• Required task A
List every court case named in the excerpt on municipal assessments below.
• Required task B
Answer these questions using the excerpt on municipal assessments below:
(i) In the quotation from Felmet v. Canton, what two methods does the upheld power include "both"?
(ii) According to the quotation from Anderson v. Albemarle, what kind of question is the question of benefit?
(iii) In the quotation from Butters v. Oakland, what word follows "arbitrarily or"?

• Provided passage
::::::::::

In Felmet v. Canton, 177 N. C., at p. 54, citing a wealth of authorities, speaking to the subject: “The right of municipalities to make these assessments for public-local purposes, when acting under legislative authority properly conferred, has been very broadly upheld in this State, extending to any of the recognized methods of procedure and apportionment and including both the front-foot rule as well as the creation of local assessment districts. Being, as it is, referred to the power of taxation, it is very largely a matter of legislative discretion, usually held to be conclusive as to the necessity for the improvement, and in respect to the method of apportionment as well as the amount it only becomes a judicial question in cases of palpable and gross abuse.”
In Anderson v. Albemarle, 182 N. C., at p. 435: “The question of benefit is one of fact, and the governing board of a municipality, under legislative authority, is vested with the power to determine what lands will be benefited by the improvements, and their determination is conclusive upon the owner of the ground charged with the costs of the improvements except in rare cases.” Gunter v. Sanford, 186 N. C., 456.
In Durham v. Proctor, 191 N. C., at p. 121, it is said: “The municipal authorities were fully empowered to establish the assessment district, and to assess the burdens in proportion to the benefits. . . . Ample provision is made for a'hearing, and such was accorded. There is nothing to justify the conclusion that the authorities acted arbitrarily or with nuda fides.”
In Butters v. Oakland, 263 U. S., at pp. 164-5, it is said: “Ample provision is made for a hearing, and a hearing was accorded. There is nothing to justify the conclusion that the authorities acted arbitrarily or fraudulently.”

::::::::::

• Dataset content
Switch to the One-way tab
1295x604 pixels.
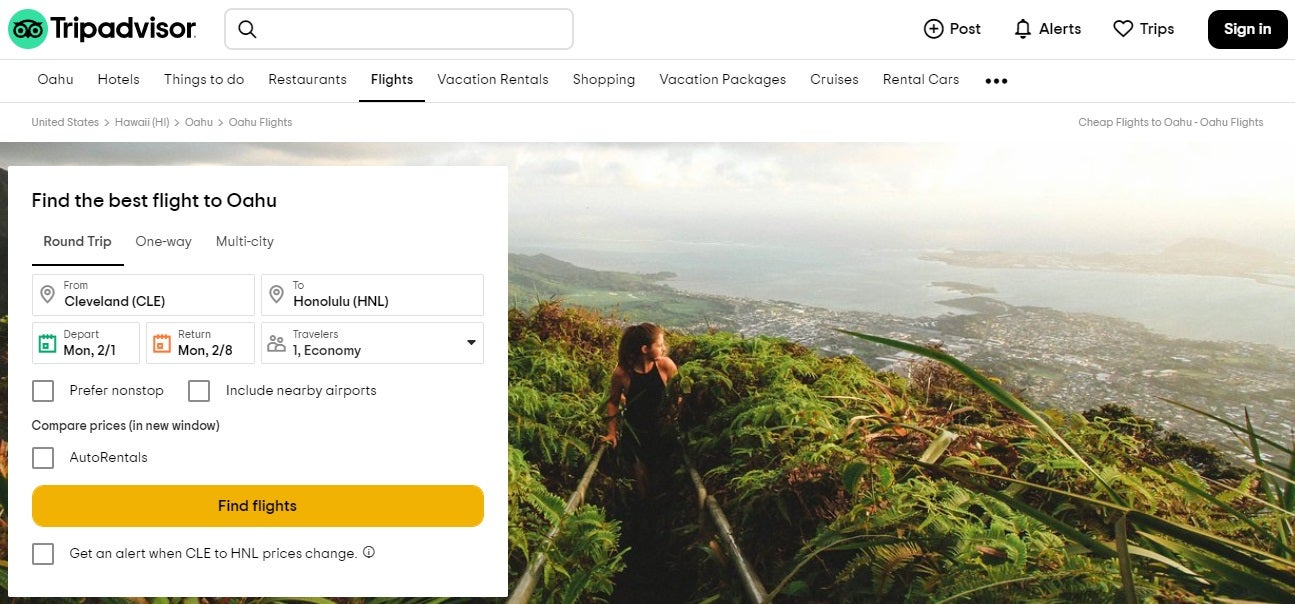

::::::::::

• Response A
Felmet v. Canton
Anderson v. Albemarle
Gunter v. Sanford
Durham v. Proctor
Butters v. Oakland

• Response B
(i) The front-foot rule and the creation of local assessment districts.
(ii) A question of fact.
(iii) Fraudulently.